Children's Ideas for the Design of AAC Assistive Technologies for Young Children With Complex Communication NeedsBy Light, Janice; Page, Rebecca; Curran, Jennifer; Pitkin, Laura; Augmentative and Alternative Communication (AAC), Vol. 23, No. 4, pp. 274-287
Publication Date: December 2007
Study examined children’s preferences and priorities for the design of assistive technologies to enhance communication for children with complex communication needs. Six fourth-graders without disabilities, 3 boys and 3 girls 10 years of age, were divided into two teams, provided with drawing and craft materials and asked to develop prototypes of inventions to support the communication of a young boy who used a wheelchair, was unable to speak and had limited use of his hands.
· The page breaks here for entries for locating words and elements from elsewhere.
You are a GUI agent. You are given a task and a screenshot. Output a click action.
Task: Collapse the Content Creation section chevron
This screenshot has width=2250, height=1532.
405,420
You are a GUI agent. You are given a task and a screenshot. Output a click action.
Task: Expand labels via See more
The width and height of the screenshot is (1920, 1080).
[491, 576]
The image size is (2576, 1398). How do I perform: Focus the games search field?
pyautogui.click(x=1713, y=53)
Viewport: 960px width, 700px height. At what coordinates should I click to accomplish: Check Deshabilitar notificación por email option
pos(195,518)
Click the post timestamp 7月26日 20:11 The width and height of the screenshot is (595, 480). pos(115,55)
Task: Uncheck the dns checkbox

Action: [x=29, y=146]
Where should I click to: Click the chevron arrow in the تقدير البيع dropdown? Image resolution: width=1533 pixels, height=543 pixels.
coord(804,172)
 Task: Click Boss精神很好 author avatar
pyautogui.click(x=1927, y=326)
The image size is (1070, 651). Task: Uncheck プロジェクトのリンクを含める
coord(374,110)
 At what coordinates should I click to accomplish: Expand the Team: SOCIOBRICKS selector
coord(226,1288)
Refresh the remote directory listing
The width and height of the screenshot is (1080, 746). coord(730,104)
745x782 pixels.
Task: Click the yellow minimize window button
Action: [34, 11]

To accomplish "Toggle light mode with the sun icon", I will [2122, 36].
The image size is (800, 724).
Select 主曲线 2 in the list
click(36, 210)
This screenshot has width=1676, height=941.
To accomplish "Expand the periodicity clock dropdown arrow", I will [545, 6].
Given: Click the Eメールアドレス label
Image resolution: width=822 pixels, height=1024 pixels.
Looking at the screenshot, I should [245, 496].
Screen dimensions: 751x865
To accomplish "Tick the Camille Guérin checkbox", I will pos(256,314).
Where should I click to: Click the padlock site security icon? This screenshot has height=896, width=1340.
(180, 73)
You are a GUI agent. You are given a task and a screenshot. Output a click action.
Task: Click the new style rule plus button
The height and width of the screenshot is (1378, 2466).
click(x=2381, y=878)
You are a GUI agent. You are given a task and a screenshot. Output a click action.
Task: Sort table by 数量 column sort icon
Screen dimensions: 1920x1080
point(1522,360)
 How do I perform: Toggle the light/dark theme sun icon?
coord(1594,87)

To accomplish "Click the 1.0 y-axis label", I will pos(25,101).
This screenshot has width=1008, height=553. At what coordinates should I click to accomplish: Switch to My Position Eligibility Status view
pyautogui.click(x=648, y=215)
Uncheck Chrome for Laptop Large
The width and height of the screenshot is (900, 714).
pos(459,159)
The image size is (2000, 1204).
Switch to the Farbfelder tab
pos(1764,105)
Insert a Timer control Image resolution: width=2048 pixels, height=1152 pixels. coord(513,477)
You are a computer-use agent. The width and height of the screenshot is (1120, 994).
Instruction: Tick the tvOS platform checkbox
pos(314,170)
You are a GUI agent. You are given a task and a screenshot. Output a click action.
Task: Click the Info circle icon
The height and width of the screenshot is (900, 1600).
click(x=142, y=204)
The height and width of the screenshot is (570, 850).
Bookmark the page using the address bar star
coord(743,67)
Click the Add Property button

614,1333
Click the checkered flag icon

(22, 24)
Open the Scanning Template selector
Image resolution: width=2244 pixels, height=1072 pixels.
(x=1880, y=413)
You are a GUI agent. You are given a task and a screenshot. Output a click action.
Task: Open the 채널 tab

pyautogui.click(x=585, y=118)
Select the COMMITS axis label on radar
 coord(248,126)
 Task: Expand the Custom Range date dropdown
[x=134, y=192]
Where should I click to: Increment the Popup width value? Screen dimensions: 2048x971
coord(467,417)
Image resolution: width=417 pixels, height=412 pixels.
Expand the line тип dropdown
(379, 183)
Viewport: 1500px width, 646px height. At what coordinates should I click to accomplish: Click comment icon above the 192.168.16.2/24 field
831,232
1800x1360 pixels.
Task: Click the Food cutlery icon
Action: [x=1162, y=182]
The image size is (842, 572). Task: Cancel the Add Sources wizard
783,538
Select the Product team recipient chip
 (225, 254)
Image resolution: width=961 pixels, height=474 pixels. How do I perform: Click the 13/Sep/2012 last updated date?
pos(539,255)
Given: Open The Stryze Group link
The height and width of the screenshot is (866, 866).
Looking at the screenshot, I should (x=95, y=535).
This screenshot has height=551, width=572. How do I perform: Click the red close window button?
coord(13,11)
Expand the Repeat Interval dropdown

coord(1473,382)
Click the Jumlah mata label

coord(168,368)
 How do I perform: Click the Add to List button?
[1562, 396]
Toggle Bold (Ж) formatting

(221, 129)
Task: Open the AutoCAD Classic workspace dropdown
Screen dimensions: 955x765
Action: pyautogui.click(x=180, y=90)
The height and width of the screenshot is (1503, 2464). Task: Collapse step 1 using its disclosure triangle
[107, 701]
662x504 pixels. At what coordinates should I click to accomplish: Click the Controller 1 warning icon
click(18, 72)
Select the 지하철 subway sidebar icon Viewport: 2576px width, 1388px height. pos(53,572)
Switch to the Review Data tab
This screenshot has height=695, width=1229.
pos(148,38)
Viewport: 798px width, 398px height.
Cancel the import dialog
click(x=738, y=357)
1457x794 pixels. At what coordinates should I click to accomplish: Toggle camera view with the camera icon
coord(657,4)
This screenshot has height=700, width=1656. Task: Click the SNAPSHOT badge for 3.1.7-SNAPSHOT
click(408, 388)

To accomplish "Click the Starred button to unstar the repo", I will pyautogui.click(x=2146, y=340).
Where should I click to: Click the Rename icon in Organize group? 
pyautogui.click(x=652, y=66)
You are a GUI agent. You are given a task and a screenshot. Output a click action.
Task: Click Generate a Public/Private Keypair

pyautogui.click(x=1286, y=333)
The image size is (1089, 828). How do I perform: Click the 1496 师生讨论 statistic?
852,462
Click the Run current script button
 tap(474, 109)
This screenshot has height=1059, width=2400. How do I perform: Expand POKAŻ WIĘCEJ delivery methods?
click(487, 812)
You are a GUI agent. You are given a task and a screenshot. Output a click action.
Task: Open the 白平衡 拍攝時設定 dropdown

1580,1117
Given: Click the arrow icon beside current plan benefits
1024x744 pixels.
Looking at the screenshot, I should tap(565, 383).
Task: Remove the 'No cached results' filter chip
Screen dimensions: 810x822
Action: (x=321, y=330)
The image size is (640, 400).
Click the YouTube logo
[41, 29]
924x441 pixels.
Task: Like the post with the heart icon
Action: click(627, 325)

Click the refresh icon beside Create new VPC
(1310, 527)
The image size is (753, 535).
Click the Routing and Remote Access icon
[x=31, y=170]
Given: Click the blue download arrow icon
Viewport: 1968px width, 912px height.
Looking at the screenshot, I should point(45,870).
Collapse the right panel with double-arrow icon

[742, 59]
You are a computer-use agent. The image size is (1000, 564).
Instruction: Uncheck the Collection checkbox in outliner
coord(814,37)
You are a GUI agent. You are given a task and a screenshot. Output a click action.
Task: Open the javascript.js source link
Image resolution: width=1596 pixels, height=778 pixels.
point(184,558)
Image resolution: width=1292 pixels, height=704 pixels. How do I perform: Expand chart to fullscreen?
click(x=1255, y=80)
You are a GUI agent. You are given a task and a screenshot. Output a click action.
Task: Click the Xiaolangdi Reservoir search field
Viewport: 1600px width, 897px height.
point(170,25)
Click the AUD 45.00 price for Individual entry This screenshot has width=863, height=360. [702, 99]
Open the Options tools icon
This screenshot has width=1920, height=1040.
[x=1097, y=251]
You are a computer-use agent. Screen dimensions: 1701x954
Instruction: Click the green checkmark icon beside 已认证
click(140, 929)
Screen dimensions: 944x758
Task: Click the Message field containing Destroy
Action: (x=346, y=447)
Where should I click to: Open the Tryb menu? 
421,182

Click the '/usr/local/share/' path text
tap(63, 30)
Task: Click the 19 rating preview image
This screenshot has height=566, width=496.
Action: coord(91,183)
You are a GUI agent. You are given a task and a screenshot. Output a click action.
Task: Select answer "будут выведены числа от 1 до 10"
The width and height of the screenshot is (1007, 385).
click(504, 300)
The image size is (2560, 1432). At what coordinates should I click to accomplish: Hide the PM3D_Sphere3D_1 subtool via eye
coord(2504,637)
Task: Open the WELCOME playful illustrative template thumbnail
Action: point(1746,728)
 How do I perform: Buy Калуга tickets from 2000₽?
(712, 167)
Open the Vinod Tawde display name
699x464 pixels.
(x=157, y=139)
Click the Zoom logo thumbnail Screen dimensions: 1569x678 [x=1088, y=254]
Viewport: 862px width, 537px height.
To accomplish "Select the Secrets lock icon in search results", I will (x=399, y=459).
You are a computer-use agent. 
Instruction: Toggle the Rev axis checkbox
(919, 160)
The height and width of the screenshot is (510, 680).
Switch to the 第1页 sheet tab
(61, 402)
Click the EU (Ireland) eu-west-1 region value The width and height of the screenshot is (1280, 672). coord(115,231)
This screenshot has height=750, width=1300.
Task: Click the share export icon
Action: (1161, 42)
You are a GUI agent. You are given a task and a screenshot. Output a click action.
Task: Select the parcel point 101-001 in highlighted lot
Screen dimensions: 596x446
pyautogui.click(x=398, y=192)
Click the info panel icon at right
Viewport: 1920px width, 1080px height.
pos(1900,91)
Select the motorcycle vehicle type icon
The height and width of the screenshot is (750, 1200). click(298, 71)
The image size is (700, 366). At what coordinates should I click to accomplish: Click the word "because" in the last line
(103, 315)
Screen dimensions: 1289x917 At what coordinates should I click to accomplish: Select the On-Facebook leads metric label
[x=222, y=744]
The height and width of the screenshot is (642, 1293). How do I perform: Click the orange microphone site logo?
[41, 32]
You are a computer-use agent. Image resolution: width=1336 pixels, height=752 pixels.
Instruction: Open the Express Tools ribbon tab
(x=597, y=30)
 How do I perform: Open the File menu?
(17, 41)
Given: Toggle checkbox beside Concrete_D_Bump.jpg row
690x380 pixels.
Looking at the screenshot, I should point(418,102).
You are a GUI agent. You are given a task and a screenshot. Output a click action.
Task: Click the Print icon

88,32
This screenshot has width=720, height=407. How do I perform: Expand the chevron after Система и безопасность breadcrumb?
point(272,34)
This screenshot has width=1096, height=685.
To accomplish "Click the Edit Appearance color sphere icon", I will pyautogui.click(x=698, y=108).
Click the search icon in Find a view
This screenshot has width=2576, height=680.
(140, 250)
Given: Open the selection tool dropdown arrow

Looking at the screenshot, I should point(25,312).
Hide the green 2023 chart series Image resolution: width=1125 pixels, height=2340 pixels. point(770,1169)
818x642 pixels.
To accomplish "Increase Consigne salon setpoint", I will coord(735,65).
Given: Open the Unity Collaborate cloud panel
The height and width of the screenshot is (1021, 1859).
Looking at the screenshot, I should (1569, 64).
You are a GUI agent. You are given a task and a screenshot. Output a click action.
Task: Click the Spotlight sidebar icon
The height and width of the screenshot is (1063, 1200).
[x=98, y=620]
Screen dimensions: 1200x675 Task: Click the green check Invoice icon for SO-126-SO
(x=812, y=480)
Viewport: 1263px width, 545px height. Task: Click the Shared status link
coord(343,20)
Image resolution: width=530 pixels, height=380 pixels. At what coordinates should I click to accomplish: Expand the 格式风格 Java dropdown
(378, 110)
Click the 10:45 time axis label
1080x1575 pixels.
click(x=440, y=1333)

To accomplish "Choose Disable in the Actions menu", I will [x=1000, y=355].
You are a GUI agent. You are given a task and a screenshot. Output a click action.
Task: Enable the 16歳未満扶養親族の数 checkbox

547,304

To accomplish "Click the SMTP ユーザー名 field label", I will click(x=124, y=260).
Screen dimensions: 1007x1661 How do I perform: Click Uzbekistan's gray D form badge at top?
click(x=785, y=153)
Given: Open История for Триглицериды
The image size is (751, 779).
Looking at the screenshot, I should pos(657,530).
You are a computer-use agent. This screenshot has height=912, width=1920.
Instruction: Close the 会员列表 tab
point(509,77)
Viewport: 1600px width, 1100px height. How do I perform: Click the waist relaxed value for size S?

The design process and the inventions were analyzed using qualitative methods. Results showed that the children’s inventions differed significantly from the designs of current AAC technologies. The inventions integrated multiple functions, e.g. communication, social interaction, companionship, play, artistic expression, and telecommunication, and provided dynamic contexts to support social interactions with others, especially peers. The children characterized the systems as companions and utilized innovative names (Mind O’Matic 2000; Curly Bob), bright colors, lights, transformable shapes, popular themes, humor, and amazing accomplishments, such as hitting a home run, to capture interest, enhance appeal, build self-esteem, and establish a positive social image. The systems were easily personalized to reflect the user’s age, personality, interests, and preferences. Implications for the design of AAC technologies and future research and development are discussed.